**Work to complete:**
Continue the news article about Gary, Indiana, reopening after the stay-at-home order, starting right after its last sentence.

**Given text:**
Restaurants, businesses urged to limit capacity to 25 percent as church services resume
By Erick Johnson
After two months of deserted streets and closed businesses, Gary reopened on Friday, May 22, kicking off a Memorial Day weekend where residents jammed parks and beaches as the city slowly began to return to normal.
A visit by a Crusader reporter on Wednesday revealed that most businesses and restaurants in the city remained closed after the city reopened.
With concerns of a second wave of infections, Gary leaders urged residents to remain cautious as restrictions were eased to allow businesses, restaurants and churches in the city to operate under new, relaxed guidelines. Bars, nightclubs and adult entertainment businesses were ordered to remain closed until further notice.
Mayor Jerome Prince delayed Gary’s reopening twice as some grew concerned that the city was not ready to return to normal as COVID-19 cases climbed to some of the highest levels in Lake County.
Last Friday, Gary became one of the last cities in Indiana to reopen after the state’s stay at home order was lifted and the coronavirus slowed down in towns throughout the state.

**Data under study:**
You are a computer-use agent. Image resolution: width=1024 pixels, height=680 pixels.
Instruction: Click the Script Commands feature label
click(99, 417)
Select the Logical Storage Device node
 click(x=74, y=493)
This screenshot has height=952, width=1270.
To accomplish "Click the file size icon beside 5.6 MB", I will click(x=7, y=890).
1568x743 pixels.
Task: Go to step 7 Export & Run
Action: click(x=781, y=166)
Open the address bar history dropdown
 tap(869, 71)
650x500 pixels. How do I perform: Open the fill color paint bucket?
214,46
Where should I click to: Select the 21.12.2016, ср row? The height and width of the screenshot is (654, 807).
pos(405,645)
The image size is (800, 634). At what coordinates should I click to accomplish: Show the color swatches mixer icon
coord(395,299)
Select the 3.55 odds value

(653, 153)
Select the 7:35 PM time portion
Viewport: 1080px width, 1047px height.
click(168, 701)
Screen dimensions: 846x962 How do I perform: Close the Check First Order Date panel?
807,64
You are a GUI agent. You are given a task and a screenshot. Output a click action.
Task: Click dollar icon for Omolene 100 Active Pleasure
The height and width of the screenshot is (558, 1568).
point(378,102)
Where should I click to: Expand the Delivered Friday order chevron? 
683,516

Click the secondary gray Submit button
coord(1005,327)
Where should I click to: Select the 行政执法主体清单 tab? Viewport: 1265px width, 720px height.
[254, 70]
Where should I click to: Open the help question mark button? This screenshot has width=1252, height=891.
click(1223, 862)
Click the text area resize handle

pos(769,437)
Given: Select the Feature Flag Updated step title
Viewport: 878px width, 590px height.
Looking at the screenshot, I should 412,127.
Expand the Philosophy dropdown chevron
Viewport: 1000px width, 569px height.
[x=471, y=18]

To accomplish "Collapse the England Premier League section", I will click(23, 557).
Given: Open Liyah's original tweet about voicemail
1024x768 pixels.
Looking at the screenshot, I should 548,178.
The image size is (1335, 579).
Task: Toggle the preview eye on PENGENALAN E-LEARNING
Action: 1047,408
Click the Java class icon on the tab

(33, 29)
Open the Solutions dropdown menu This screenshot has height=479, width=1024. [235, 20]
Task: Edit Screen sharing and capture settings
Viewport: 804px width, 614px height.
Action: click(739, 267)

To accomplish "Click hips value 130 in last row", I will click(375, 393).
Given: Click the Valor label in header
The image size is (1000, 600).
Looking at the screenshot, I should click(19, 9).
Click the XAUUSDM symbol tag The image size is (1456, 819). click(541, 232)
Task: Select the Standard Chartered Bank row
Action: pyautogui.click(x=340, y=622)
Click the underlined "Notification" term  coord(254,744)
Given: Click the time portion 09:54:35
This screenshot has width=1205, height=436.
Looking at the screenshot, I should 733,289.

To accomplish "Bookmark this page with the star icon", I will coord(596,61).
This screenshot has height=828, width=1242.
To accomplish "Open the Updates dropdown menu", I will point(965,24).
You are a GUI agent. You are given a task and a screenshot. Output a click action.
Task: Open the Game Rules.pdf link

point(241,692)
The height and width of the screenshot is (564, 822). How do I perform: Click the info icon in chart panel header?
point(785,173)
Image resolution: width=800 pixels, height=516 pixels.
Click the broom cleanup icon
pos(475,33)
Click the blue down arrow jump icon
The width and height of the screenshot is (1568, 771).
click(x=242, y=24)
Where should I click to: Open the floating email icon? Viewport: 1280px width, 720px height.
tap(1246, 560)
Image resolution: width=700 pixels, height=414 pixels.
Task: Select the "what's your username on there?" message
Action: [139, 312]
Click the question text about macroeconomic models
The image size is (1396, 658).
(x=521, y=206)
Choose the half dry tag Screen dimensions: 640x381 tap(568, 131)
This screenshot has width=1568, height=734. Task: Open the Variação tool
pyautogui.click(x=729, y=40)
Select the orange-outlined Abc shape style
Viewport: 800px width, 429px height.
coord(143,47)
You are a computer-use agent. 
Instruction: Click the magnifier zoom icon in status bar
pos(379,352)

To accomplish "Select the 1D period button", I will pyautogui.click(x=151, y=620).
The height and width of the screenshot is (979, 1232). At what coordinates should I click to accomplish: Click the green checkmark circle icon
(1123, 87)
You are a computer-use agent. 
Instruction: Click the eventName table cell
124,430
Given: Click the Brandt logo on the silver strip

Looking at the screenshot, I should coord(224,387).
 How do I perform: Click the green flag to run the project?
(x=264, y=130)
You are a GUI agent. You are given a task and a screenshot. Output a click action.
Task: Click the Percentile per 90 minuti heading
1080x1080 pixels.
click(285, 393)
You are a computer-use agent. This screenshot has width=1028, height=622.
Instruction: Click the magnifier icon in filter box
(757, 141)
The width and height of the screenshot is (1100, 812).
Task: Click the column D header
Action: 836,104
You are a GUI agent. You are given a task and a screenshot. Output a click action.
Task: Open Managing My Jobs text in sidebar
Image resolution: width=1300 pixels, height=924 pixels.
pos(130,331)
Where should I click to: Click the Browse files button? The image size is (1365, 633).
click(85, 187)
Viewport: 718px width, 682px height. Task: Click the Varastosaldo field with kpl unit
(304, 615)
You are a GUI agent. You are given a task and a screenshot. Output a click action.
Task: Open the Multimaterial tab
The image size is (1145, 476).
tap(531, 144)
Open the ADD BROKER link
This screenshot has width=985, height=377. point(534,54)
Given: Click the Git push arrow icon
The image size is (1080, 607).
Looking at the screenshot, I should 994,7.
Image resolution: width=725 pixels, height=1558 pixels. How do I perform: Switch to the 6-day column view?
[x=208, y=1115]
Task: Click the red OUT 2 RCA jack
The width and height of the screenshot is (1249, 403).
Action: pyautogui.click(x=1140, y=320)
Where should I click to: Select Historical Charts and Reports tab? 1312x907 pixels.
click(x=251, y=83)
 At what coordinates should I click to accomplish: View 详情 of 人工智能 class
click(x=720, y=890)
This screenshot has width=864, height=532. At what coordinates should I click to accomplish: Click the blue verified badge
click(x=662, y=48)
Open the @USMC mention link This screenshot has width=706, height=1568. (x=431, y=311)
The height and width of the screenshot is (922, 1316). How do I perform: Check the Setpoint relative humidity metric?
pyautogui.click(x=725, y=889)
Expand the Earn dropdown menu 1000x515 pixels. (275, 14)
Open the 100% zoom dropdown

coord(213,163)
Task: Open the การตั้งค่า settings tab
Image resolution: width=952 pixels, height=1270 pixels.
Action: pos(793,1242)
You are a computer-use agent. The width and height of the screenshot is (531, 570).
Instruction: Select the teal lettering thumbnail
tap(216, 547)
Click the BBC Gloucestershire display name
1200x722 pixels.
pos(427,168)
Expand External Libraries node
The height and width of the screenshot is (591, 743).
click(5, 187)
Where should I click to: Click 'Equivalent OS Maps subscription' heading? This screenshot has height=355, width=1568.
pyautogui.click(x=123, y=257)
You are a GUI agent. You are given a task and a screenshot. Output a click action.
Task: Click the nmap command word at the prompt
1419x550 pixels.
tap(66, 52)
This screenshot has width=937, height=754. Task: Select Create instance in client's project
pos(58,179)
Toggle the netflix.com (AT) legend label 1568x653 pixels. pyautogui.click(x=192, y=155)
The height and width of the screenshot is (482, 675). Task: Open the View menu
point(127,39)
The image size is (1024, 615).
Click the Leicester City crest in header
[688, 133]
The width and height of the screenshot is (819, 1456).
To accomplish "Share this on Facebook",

**Expected answer:**
During the Memorial Day weekend, many residents from Illinois and Michigan joined those in Lake County and flooded the Indiana Dunes and Gary’s Miller Beach at Marquette Park. With summer weather and blue skies, some residents waited for hours in a traffic jam that reportedly stretched more than a mile at the Indiana Dunes. Many beachgoers sat close to one another as the temperature climbed to nearly 90 degrees in the afternoon.
While businesses reopened, City Hall remained closed, but was scheduled to open its doors on Wednesday, May 27, when department heads and managers were expected to return to work. Prince said all other city employees will return on June 1.
Meanwhile, Prince continued to urge residents to practice social distancing during the long holiday weekend as the COVID-19 death toll in Gary remained at 16 for a third week. Approximately 612 residents in Gary have been infected with the virus.
Statewide, as of May 26, Indiana had 32,078 COVID-19 cases and 1,850 deaths. Some 230,749 residents have been tested for the virus.
Nationwide, 98,902 people have died from COVID-19 and 1,680,625 Americans have been infected with the disease.
With no vaccine and large crowds flocking to beaches and parks in Indiana, Prince urged Gary residents to be “absolutely vigilant” during the holiday weekend.
“We cannot stop people from visiting our beaches, but, as Gary residents, we can be smart about how we interact with each other,” Prince said.
To help residents continue fighting the virus, Prince gave the following guidelines as the city’s economy starts to return to normal while the summer season nears.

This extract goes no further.